5. The method as claimed in Claim 2, wherein said electro-polishing electrolyte comprises ethanol and perchloric acid in the proportion of 80:20 v/v.

6. The method as claimed in Claim 2, wherein said electro-polishing electrolyte comprises methanol, 2-butoxy ethanol and perchloric acid in the proportion of 70:20:10 v/v/v.

7. The method as claimed in Claim 2, wherein said cool electro-polishing electrolyte is cooled to between -5 deg C and 15 deg C, preferably 10 °C.

8. The method as claimed in Claim 2, wherein said cool electro-polishing electrolyte is cooled with the help of an ice bath.

9. The method as claimed in claim 1, wherein said step of reducing roughness of at least one surface of said dried element is performed by a chemical polishing process using a chemical polishing solution selected from the group consisting of sulphuric acid, nitric acid and phosphoric acid to which copper nitrate is added.

10. The method as claimed in claim 9, wherein the composition of said- chemical polishing solution is 70:20:10 v/v/v of sulphuric acid, nitric acid and phosphoric acid to which 5 gram per liter of a noble metal salt such as copper nitrate, copper sulphate and silver nitrate is added.

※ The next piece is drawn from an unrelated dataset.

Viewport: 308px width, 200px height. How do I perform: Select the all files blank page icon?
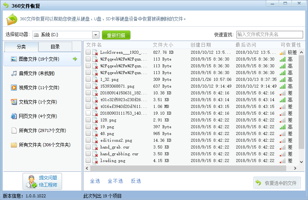14,130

11. The method as claimed in claim 1, wherein said step of reducing roughness of at least one surface of said element reduces the thickness of said element by 20 microns.

12. The method as claimed in claim 1 carried out for at least forty cycles.

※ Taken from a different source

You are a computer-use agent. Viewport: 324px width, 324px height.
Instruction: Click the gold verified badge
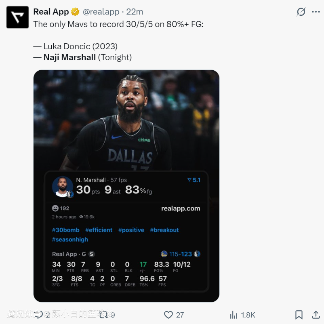tap(75, 12)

13. The method as claimed in claim 1, wherein said first cleaning agent is, a mixture of acetone and De-ionized (DI) water.

14. The method as claimed in claim 1, wherein said second cleaning agent is De-ionized (DI) water.

15. The method as claimed in claim 1 , wherein said initial reflectivity of said element is in the range of 60-70 percent.

16. The method as claimed in claim 1, wherein said final reflectivity of said element is greater than 85 percent.

17. The method as claimed in claim 1, wherein said element is a solar reflector.

18. The method as claimed in claim 1, wherein said element is an arcuate element.

19. The method as claimed in claim 1, wherein said element is a coated element.

20. An aluminum element whose reflectivity is enhanced by a method comprising the following steps:

• cleaning said element with a first cleaning agent;

• drying said cleaned element;

• reducing roughness of at least one surface of said dried element by a method step selected from electro-polishing and chemical polishing;

• cleaning said at least one surface of said element with a second cleaning agent; and

• drying said element to obtain an element having at least one surface having reflectivity greater than 80 percent.

21. The aluminum element as claimed in claim 20 is a solar reflector.

22. The aluminum element as claimed in claim 20, which is new and is used in the manufacture of a solar reflector.